Kerala HC stays transfer of Sessions Judge

A Division Bench of the High Court comprising justices A K Jayasankaran Nambiar and C P Mohammed Nias stayed the transfer while considering a plea filed by judge S Krishnakumar challenging a single bench order upholding the order issued by the Registrar of the High Court last month.
Kerala HC stays transfer of Sessions Judge

KOCHI: The Kerala High Court on Friday stayed the transfer of a Sessions judge, who made controversial observations in his orders while granting bail to an accused in two sexual harassment cases in Kozhikode district.

A Division Bench of the High Court comprising justices A K Jayasankaran Nambiar and C P Mohammed Nias stayed the transfer while considering a plea filed by judge S Krishnakumar challenging a single bench order upholding the order issued by the Registrar of the High Court last month.

The court also posted the matter for September 26 for the counter affidavit of the respondents.

"There will be an interim stay, as prayed for, till then", the court said in the order.

Krishnakumar, 59, in his plea before the single bench had said that he was discharging his duty as a Principal District and Sessions Judge, Kozhikode, from June 6, 2022 and his transfer order issued by the Registrar of the High Court was against the transfer norms.

On September 1, the single judge had dismissed his plea saying there was no reason to interfere with the transfer order as the post of Presiding Officer of Labour Court that he has been transferred to was equivalent to that of a District Court Judge.

In his plea challenging the single bench order, Krishnakumar contended that the finding of the court that the transfer norms is only a guideline and it will not confer any right on the transferred employee is clearly against the dictum laid down by the Supreme Court.

The judge in his plea said the single bench ought to have considered the fact that as per norms, a judicial officer can be transferred during the currency of three years, if it is necessary in the interest of administration of justice and it had not held that the transfer of the appellant is in the interest of administration of justice.

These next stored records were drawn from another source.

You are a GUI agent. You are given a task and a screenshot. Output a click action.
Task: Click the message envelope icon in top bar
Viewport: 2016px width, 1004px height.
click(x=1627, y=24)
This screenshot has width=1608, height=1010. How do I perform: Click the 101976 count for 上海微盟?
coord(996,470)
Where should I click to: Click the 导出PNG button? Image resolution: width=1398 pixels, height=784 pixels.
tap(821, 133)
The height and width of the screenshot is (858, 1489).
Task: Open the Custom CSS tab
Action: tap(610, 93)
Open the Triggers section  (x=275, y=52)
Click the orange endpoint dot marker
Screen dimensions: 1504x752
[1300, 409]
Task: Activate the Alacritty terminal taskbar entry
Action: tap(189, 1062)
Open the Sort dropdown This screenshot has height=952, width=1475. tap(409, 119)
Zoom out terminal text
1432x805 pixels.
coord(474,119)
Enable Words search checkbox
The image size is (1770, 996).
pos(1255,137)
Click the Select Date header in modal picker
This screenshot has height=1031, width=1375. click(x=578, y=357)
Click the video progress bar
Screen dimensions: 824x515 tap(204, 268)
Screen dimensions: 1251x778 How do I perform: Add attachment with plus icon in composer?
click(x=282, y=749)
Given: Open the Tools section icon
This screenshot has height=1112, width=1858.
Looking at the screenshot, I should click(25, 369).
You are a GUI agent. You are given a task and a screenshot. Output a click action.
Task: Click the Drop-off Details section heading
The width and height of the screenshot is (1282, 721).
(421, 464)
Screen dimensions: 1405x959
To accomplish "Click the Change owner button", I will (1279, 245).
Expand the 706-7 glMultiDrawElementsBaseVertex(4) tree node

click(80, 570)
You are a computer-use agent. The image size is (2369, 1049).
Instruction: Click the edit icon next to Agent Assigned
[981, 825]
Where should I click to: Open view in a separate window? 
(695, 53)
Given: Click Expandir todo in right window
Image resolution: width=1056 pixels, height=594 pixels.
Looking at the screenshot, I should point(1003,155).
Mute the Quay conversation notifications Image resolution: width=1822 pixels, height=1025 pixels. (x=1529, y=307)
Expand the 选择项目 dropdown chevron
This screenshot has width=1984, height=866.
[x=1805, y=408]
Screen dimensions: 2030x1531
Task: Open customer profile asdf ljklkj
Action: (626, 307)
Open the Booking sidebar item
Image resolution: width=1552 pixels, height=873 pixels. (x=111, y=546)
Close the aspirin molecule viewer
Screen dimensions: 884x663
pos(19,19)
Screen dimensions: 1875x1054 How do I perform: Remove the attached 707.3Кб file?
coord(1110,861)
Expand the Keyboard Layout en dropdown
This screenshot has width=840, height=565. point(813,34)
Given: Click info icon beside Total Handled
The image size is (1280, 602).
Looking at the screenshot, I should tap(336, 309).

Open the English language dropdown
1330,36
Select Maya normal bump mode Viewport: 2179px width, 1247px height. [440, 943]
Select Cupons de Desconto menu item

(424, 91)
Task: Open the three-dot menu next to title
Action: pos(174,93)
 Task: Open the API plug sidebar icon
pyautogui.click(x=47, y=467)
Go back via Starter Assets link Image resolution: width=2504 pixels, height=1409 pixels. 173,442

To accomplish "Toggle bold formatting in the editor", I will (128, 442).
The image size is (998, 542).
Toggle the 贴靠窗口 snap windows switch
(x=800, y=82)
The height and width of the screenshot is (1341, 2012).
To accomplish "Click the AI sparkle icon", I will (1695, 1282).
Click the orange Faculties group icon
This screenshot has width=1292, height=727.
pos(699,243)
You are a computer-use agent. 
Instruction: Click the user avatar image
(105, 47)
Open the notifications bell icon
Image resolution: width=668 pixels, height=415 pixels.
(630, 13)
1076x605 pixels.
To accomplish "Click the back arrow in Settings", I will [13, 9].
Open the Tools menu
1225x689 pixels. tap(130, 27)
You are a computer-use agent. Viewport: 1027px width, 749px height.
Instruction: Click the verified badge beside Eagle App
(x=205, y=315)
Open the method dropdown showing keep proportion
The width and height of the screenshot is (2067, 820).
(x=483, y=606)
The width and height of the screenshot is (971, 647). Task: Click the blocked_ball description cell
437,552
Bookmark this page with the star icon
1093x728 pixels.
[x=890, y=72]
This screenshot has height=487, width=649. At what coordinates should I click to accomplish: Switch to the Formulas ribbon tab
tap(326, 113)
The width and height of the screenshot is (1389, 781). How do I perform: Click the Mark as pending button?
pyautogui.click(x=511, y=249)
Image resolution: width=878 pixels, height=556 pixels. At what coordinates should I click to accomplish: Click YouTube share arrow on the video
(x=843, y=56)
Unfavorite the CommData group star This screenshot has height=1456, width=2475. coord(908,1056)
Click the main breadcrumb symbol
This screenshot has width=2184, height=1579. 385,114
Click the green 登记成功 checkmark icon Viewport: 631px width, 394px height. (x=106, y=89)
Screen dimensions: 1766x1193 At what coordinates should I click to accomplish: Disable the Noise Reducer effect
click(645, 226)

Krishnakumar's observations regarding survivors in his two orders on the anticipatory bail pleas moved by accused 'Civic' Chandran, who is also a writer and social activist, in two sexual harassment cases had stirred up a controversy.

While granting bail to Chandran in the case, Krishnakumar, in his order dated August 2, observed that the accused is a reformist, and against the caste system and it is highly unbelievable that he would touch the body of the victim fully knowing that she belongs to the Scheduled Caste (SC).

The judge had also made controversial observations about the dressing of the survivor while granting bail to Chandran in the bail application moved by the latter in another case of sexual harassment against him.

In its August 12 order, the court had observed that the photograph of the complainant, produced by the accused along with the bail application, would explain that she herself dressed in a sexually provocative manner and it is impossible to believe that a man aged 74 and physically disabled would ever do the offence.

The Kerala government has moved the High Court seeking to set aside the sessions court orders granting bail to Civic' Chandran in both cases.